Part 3 offers a comment from Patrick Holford about studies done on hospitalised psychiatric patients to see if removing gluten and dairy would help their schizophrenic tendencies. It makes fascinating reading, especially the bit where he explains the diet changes were done in secret and those off the culprit foods were able to be downgraded to less restrictive accommodation. I feel slightly queasy at the thought of studies being done on people like these without their knowledge, but it does rather make the point and, if it helps them work out how to help people with mood and behavioural disorders cope better, then I am willing to swallow my nausea, so to speak.

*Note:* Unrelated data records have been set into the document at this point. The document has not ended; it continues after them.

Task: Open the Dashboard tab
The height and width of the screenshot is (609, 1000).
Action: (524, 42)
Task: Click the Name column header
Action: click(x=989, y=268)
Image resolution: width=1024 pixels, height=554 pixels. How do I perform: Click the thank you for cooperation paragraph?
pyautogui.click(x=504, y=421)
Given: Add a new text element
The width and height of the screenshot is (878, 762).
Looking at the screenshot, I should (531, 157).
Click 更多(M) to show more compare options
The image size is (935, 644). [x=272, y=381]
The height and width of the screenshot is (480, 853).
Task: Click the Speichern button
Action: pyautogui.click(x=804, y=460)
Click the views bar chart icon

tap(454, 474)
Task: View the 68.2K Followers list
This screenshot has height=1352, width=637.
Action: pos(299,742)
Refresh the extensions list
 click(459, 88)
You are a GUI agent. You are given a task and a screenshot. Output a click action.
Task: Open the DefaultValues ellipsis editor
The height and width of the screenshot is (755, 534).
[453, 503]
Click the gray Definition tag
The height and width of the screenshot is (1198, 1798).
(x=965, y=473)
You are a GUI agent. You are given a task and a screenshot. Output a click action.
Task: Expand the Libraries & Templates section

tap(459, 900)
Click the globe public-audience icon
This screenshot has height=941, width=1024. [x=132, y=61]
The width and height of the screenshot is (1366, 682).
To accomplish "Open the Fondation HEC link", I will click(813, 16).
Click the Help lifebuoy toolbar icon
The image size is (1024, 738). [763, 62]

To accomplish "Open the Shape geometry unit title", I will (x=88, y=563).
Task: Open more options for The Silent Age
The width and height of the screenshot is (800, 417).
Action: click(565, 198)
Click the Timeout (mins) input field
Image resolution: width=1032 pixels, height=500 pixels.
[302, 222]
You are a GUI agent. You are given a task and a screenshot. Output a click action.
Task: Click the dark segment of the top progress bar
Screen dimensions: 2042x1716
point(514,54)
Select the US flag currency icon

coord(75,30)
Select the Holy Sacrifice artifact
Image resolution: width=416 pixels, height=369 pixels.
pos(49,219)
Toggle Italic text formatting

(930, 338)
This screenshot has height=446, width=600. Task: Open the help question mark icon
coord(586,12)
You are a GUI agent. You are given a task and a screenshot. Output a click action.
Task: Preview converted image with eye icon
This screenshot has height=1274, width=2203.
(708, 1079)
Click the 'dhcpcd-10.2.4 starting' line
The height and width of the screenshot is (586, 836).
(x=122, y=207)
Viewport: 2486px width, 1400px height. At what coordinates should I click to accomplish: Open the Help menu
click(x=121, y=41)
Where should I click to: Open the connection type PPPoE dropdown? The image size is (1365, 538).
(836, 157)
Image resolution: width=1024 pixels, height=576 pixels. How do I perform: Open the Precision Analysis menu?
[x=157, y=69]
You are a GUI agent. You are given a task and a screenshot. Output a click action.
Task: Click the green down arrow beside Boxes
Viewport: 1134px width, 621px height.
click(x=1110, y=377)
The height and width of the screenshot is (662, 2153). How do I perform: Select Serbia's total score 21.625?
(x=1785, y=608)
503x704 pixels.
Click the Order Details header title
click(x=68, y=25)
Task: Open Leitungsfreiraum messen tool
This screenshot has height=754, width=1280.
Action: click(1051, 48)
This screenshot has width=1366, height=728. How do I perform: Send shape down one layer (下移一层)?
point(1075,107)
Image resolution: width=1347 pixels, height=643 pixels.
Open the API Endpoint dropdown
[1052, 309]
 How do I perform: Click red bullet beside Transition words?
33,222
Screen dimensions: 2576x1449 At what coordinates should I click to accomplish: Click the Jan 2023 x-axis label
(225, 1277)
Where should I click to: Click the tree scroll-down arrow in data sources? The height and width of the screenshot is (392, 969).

It reminded me of similar studies done in prisons a while ago now where they tested how diet changes (removal of the same allergens) would affect violence and compliance levels of inmates. The outcome, as I recall, was very similar and that stuck with me.

I often wonder if all our poor kids on Ritalin and diagnosed with so-called behavioural disorders are actually food-sensitive. Certainly, in clinical experience, I cannot remember a single instance of a ‘disruptive’ child not improving on an anti-allergen diet. The problem, of course, is getting a child to stick to it, although I do remember one little boy who was so chuffed to feel better, he used to tell his Mum off when she tried to give him a bit of dairy as a ‘treat’. We underestimate our children sometimes.

I also recall another little boy who was off dairy (and his Ritalin) and a free chocolate bar came through the letterbox. He was only little (about 4?) and he got to the chocolate before his Mum did. She found him banging his head against the hall wall, out of control and very distressed. He had eaten a small free sample.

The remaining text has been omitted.